··· Data section

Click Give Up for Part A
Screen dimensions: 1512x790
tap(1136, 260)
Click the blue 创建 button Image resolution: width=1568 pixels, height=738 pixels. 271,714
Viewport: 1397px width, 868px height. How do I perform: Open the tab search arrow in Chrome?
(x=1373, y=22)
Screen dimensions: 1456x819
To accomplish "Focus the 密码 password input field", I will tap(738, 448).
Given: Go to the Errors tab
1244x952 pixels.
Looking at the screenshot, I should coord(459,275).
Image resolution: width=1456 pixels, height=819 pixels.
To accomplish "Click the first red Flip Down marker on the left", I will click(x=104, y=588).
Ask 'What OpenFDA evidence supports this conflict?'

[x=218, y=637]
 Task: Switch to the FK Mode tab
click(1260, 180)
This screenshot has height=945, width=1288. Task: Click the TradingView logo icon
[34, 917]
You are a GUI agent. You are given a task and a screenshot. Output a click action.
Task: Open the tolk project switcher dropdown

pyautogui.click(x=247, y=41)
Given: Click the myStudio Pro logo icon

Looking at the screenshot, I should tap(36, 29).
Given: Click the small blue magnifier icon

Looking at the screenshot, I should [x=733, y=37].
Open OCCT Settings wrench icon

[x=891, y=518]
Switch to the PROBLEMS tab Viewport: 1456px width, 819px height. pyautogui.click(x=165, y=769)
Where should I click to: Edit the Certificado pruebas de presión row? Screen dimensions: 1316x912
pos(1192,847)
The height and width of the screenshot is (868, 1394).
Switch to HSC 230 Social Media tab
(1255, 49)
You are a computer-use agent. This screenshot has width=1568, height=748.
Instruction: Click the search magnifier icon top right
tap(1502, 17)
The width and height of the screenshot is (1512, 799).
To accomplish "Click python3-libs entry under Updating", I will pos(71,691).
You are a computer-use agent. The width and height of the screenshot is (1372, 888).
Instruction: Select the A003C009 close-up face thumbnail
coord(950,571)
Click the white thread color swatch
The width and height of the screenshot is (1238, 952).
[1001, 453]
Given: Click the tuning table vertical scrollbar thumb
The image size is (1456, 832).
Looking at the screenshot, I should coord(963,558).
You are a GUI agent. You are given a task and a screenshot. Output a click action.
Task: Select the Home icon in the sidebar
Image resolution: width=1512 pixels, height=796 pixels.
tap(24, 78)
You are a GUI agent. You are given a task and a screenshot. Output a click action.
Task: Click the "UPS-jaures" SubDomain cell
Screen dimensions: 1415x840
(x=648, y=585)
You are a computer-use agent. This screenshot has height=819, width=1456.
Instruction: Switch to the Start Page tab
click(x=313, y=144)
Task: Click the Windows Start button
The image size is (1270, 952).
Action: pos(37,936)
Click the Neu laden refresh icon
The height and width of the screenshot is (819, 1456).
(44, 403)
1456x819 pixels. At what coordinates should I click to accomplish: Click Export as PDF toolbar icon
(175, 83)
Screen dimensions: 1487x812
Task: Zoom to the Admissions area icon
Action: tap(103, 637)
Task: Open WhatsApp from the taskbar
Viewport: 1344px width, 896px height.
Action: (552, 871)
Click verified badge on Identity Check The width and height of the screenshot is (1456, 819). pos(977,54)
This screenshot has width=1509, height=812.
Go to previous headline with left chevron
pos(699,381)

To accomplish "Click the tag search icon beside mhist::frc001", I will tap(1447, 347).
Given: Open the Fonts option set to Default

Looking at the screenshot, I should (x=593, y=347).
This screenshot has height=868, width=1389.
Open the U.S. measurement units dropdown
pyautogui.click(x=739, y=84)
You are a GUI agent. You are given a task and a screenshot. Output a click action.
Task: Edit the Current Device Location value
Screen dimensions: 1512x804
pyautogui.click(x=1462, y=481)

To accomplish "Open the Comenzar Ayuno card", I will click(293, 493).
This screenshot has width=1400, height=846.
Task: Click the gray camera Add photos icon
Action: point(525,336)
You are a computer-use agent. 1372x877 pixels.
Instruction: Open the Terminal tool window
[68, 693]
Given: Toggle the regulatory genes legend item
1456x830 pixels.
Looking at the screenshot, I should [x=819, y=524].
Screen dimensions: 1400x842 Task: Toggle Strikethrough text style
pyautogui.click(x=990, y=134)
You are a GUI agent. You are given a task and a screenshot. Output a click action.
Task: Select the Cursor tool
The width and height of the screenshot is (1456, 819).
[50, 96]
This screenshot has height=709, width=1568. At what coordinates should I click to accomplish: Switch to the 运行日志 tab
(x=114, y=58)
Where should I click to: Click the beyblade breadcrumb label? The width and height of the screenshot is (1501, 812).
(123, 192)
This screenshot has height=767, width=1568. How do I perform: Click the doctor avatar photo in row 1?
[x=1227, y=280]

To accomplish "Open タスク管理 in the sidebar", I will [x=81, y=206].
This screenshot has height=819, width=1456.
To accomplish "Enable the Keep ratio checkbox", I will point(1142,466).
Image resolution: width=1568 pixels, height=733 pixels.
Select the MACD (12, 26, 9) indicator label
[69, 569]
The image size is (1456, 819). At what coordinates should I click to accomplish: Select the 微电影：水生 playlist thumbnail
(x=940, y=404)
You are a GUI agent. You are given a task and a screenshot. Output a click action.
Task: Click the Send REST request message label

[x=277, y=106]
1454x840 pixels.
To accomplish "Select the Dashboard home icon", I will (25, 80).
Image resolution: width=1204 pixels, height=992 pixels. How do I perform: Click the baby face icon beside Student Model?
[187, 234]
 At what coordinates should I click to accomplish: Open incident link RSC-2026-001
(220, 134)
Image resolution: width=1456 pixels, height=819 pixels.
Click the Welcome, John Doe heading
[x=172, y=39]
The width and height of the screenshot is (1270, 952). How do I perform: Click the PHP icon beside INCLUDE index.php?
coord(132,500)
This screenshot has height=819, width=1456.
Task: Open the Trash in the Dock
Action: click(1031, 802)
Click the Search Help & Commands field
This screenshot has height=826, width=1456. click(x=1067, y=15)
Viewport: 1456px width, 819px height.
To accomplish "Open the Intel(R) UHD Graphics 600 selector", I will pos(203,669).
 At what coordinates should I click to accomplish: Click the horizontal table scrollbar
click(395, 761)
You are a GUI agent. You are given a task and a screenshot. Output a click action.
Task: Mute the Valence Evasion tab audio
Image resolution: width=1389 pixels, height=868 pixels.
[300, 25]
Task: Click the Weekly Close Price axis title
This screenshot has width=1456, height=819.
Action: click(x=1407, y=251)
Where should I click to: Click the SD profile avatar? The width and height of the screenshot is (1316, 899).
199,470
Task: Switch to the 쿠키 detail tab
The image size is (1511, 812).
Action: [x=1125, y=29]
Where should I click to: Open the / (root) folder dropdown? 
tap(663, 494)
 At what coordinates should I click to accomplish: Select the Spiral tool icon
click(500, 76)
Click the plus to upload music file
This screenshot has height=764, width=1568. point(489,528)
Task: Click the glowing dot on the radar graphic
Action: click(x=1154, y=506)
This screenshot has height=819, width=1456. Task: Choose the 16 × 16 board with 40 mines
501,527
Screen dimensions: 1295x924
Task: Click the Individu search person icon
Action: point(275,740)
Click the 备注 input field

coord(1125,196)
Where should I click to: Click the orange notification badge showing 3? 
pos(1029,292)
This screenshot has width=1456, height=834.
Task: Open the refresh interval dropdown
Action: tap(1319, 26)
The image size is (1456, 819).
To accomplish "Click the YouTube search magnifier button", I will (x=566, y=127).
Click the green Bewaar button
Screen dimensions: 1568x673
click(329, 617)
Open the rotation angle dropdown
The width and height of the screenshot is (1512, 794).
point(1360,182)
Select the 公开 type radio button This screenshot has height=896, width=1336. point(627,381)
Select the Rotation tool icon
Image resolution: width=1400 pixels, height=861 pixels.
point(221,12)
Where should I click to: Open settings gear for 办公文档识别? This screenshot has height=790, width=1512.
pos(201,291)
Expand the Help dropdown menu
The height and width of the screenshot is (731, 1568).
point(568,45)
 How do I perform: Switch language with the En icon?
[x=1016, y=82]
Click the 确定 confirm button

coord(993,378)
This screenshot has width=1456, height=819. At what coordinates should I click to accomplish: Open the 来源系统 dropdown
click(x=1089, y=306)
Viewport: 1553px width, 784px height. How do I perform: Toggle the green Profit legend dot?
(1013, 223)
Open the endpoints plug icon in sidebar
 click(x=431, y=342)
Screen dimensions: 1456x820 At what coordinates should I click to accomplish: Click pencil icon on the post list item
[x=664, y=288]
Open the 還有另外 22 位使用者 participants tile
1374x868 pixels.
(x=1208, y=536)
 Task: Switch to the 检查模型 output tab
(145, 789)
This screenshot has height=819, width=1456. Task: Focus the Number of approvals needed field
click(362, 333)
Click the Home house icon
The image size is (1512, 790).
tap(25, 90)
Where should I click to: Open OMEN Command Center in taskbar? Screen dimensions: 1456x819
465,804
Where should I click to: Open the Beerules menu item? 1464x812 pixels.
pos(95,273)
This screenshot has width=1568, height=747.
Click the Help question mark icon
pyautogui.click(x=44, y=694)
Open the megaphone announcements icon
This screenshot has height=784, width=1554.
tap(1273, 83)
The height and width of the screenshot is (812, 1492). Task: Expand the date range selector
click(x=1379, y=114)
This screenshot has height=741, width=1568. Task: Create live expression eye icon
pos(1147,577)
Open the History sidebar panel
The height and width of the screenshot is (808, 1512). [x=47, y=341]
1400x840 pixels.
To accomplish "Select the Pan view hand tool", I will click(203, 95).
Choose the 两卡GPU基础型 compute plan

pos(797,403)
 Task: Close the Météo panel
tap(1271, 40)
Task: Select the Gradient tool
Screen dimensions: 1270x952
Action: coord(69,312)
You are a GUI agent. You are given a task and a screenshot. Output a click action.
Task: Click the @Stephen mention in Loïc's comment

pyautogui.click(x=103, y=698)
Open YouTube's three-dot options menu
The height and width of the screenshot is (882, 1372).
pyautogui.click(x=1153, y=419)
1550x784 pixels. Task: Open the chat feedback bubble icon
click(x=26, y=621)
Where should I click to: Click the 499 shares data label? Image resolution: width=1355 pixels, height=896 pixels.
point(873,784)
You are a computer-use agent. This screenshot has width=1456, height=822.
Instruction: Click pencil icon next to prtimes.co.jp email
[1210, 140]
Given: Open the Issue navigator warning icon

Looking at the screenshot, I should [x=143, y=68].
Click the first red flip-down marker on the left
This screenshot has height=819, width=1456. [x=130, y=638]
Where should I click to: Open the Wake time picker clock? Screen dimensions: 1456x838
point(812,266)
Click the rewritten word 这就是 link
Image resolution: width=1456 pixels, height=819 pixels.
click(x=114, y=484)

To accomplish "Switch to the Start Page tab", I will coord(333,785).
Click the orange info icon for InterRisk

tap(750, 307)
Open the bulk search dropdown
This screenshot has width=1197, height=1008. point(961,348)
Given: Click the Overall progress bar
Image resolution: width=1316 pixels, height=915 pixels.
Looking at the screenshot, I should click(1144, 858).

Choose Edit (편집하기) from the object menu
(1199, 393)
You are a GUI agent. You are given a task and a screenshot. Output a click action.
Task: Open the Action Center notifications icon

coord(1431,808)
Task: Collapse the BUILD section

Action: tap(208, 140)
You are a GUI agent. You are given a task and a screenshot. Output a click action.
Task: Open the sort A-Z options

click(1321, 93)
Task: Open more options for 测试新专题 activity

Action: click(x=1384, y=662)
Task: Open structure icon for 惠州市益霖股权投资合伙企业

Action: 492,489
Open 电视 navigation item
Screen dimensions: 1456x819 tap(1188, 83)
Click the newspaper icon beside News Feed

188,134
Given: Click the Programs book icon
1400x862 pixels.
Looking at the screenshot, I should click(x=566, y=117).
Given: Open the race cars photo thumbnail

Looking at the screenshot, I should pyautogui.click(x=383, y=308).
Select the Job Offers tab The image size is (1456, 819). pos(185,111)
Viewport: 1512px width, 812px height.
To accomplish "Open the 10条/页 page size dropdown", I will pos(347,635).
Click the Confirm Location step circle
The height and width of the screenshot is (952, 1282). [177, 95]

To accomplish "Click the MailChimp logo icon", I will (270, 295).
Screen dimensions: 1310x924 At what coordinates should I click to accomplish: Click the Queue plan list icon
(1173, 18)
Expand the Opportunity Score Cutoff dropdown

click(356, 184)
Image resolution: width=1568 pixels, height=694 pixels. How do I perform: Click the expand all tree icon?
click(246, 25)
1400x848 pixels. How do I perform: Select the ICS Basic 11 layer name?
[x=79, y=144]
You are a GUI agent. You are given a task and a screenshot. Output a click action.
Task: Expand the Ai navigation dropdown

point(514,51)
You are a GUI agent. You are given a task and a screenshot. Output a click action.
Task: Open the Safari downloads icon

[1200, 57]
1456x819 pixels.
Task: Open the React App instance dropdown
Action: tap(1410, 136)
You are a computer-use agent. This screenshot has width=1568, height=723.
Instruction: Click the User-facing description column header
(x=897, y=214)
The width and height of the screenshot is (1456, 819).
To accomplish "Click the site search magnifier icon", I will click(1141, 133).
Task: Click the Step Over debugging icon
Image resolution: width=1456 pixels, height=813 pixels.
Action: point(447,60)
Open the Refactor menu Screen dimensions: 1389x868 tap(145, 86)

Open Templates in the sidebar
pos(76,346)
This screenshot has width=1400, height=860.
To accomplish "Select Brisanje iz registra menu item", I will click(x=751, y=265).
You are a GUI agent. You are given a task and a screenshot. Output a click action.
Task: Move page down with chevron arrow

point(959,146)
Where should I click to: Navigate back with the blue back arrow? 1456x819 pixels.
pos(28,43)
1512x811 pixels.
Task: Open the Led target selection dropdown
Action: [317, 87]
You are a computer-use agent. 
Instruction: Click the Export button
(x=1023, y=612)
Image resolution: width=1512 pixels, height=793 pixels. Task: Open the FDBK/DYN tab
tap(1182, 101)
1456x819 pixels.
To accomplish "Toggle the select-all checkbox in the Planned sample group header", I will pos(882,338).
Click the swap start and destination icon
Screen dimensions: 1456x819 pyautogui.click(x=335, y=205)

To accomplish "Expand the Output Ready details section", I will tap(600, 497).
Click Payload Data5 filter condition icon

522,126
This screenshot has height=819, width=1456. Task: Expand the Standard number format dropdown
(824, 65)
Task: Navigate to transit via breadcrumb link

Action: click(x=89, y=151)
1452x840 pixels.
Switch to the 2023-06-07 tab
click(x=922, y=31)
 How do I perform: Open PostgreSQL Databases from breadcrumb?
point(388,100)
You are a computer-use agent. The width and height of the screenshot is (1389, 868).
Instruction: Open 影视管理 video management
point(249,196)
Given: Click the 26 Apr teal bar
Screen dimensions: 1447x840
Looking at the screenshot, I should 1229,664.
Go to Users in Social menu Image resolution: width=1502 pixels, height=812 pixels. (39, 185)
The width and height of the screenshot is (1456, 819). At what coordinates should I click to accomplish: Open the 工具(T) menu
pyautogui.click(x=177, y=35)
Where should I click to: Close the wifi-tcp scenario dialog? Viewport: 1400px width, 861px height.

······

● **Your goal**: Lines from the start of the material above through the line containing "Given: Go to the Errors tab" are to be duplicated exactly, and only those.

● **Your solution**:
Click Give Up for Part A
Screen dimensions: 1512x790
tap(1136, 260)
Click the blue 创建 button Image resolution: width=1568 pixels, height=738 pixels. 271,714
Viewport: 1397px width, 868px height. How do I perform: Open the tab search arrow in Chrome?
(x=1373, y=22)
Screen dimensions: 1456x819
To accomplish "Focus the 密码 password input field", I will tap(738, 448).
Given: Go to the Errors tab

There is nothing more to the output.